▶ Stored data:
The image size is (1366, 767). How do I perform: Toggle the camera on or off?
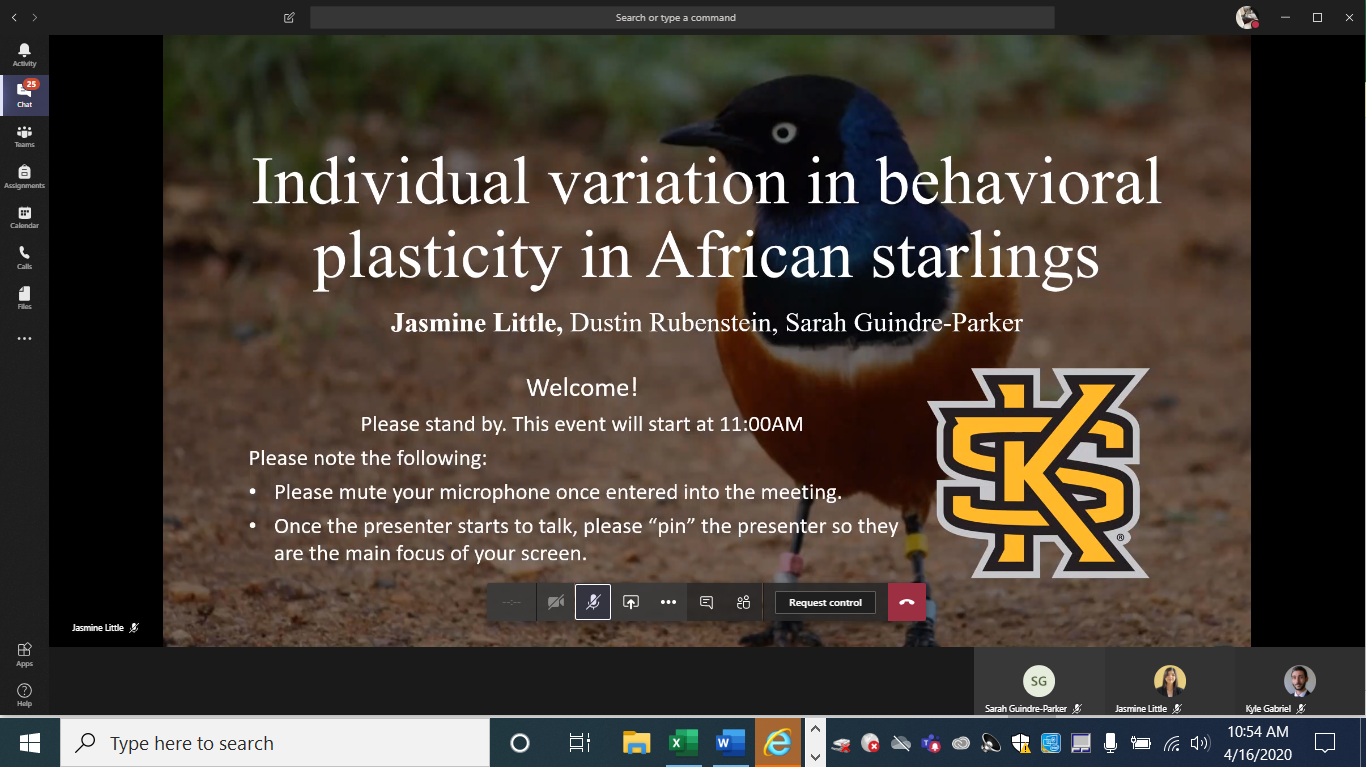(x=556, y=602)
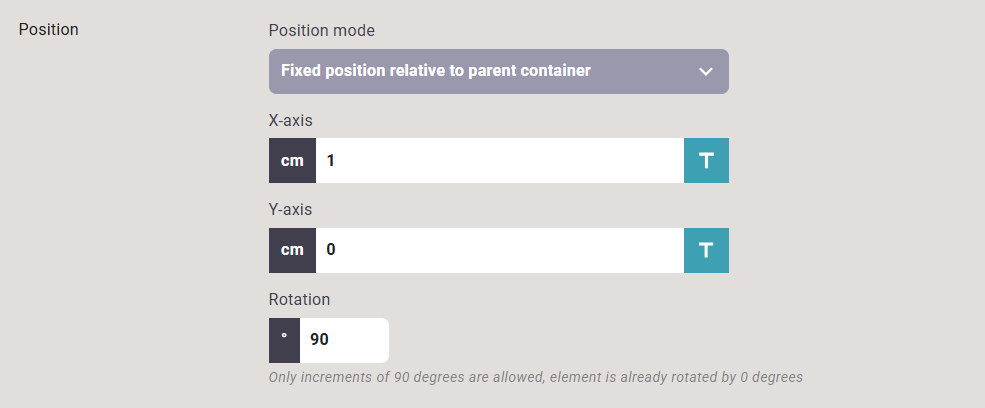Open the Position mode dropdown
The width and height of the screenshot is (985, 408).
pyautogui.click(x=499, y=72)
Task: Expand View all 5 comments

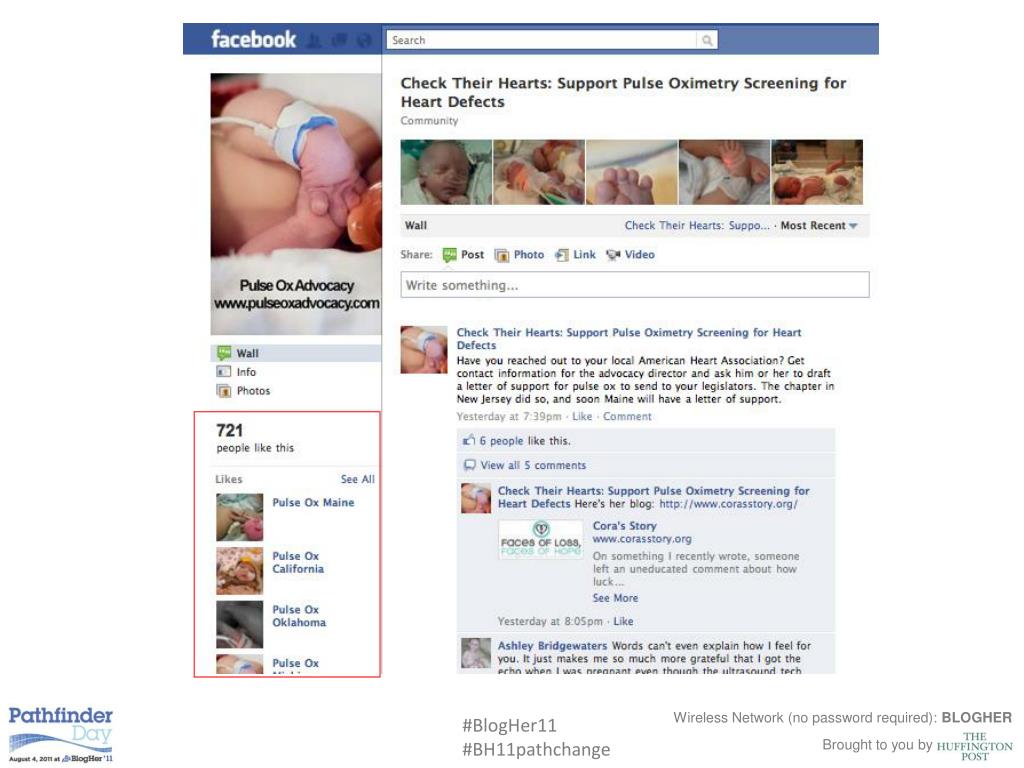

▶ What you are asked to do:
Print each entry above verbatim, pictures left out.

▶ Answer for the task:
The image size is (1366, 767). How do I perform: Toggle the camera on or off?
(x=556, y=602)
Open the Position mode dropdown
The width and height of the screenshot is (985, 408).
pyautogui.click(x=499, y=72)
Task: Expand View all 5 comments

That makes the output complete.